__WHAT IS NEEDED__.
Repeat every line of the data from the start up to and including the line with "click(138, 19)", requests included, and rescale it by multiplying each coordinate in the answers by 0.2 and rounding to a whole number, with halves rounded up. Leave all other numbers unchanged.
* Begin DATA SUPPLIED *
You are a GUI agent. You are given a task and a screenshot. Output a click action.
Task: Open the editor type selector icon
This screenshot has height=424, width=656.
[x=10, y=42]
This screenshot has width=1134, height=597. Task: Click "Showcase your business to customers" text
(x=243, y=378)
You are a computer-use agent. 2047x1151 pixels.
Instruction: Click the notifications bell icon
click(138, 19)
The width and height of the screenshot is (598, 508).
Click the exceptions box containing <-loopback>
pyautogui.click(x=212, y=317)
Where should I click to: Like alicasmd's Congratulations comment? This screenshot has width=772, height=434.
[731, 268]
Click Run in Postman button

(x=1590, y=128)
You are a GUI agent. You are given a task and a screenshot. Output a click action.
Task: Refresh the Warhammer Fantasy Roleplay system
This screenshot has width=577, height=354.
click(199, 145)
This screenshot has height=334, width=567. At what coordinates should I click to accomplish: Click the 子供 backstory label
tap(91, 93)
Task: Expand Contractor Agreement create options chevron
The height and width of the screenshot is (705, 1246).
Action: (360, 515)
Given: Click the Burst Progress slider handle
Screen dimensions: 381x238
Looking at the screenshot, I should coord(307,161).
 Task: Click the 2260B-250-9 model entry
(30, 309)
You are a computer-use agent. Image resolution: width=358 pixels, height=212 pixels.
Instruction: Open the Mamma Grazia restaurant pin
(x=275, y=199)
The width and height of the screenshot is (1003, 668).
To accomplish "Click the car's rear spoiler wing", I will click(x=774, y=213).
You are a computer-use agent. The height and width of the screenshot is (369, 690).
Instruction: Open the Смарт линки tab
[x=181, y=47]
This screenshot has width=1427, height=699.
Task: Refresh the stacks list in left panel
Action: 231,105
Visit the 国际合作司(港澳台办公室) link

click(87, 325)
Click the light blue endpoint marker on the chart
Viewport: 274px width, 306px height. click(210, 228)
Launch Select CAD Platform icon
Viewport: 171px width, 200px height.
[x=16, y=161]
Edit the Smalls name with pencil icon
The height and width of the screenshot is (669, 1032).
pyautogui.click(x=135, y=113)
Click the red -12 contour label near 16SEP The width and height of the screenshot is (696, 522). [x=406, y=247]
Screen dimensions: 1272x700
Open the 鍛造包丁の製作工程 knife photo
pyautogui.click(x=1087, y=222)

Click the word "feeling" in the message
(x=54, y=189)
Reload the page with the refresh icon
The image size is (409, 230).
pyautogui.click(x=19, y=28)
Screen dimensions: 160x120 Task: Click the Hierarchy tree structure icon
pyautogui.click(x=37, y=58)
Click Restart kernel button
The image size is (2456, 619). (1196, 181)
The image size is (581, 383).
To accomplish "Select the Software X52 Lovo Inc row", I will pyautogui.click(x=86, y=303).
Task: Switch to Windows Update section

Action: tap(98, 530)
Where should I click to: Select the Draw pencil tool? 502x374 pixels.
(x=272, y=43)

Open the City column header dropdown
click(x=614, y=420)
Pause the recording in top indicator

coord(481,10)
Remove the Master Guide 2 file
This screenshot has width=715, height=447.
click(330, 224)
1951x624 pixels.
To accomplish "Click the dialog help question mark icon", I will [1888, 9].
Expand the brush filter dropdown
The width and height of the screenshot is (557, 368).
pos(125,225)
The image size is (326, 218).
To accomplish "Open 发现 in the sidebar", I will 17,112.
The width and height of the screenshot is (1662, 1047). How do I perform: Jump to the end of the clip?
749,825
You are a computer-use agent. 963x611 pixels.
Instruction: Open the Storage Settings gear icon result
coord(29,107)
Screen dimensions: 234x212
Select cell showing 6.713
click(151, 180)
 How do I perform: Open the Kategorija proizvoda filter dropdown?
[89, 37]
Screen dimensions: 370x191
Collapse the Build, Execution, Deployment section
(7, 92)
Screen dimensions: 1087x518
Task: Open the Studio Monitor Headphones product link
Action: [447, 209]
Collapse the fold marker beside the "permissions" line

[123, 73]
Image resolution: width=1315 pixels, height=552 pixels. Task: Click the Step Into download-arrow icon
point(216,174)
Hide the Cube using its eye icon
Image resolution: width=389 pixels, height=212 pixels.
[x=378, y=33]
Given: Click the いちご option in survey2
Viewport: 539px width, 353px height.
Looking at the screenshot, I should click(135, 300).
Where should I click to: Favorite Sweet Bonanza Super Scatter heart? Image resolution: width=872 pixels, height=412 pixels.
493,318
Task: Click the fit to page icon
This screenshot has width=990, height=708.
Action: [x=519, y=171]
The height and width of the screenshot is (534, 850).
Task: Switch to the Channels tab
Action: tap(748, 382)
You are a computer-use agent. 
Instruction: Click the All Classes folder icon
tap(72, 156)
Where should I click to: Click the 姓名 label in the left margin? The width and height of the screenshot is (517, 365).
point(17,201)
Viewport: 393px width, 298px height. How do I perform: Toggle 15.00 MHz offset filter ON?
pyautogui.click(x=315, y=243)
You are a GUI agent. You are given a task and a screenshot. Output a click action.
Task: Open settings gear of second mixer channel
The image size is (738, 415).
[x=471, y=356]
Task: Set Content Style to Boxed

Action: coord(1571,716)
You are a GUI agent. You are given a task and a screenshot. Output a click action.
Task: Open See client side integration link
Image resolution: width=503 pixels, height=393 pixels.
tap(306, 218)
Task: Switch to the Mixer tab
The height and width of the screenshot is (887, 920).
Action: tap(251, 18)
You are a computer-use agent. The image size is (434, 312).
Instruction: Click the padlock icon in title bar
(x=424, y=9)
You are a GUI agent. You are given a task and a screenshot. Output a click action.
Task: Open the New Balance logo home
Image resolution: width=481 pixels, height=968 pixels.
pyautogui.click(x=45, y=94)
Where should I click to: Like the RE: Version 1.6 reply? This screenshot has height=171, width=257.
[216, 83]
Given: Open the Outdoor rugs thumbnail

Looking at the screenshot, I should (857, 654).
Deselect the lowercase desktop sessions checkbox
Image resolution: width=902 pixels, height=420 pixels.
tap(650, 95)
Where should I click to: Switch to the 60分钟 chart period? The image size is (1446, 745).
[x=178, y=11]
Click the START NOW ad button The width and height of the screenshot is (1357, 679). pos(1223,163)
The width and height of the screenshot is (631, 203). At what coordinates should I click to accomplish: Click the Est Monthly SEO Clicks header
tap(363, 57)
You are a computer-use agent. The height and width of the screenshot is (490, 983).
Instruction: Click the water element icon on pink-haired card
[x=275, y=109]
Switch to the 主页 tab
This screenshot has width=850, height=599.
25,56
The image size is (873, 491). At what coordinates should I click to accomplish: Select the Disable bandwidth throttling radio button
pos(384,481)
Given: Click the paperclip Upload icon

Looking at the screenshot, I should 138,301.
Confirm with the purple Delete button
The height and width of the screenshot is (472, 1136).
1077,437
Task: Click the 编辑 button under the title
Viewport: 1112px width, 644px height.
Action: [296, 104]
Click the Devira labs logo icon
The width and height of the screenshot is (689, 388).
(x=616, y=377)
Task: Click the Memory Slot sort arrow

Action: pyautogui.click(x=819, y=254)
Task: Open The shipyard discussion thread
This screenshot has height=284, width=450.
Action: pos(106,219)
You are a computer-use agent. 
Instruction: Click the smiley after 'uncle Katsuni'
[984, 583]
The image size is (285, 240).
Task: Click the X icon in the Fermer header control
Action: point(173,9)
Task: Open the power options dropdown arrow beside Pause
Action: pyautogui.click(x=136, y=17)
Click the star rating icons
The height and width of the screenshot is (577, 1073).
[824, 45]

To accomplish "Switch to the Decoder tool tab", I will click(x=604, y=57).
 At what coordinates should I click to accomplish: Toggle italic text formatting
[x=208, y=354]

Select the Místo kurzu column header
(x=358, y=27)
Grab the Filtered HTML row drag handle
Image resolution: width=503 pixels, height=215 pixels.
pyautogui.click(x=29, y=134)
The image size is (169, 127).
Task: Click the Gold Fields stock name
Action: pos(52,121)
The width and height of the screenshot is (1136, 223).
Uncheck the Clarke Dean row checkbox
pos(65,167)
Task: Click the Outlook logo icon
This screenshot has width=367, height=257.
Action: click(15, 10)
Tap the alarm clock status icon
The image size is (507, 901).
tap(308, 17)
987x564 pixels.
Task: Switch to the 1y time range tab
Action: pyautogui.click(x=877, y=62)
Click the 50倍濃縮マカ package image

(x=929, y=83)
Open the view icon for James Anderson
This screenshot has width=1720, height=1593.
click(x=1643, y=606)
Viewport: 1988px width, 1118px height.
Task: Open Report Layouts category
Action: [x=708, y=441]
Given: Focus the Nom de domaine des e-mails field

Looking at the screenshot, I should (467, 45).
* End DATA SUPPLIED *
__EXERCISE OUTPUT__.
You are a GUI agent. You are given a task and a screenshot. Output a click action.
Task: Open the editor type selector icon
This screenshot has height=424, width=656.
[x=2, y=8]
This screenshot has width=1134, height=597. Task: Click "Showcase your business to customers" text
(x=49, y=76)
You are a computer-use agent. 2047x1151 pixels.
Instruction: Click the notifications bell icon
click(28, 4)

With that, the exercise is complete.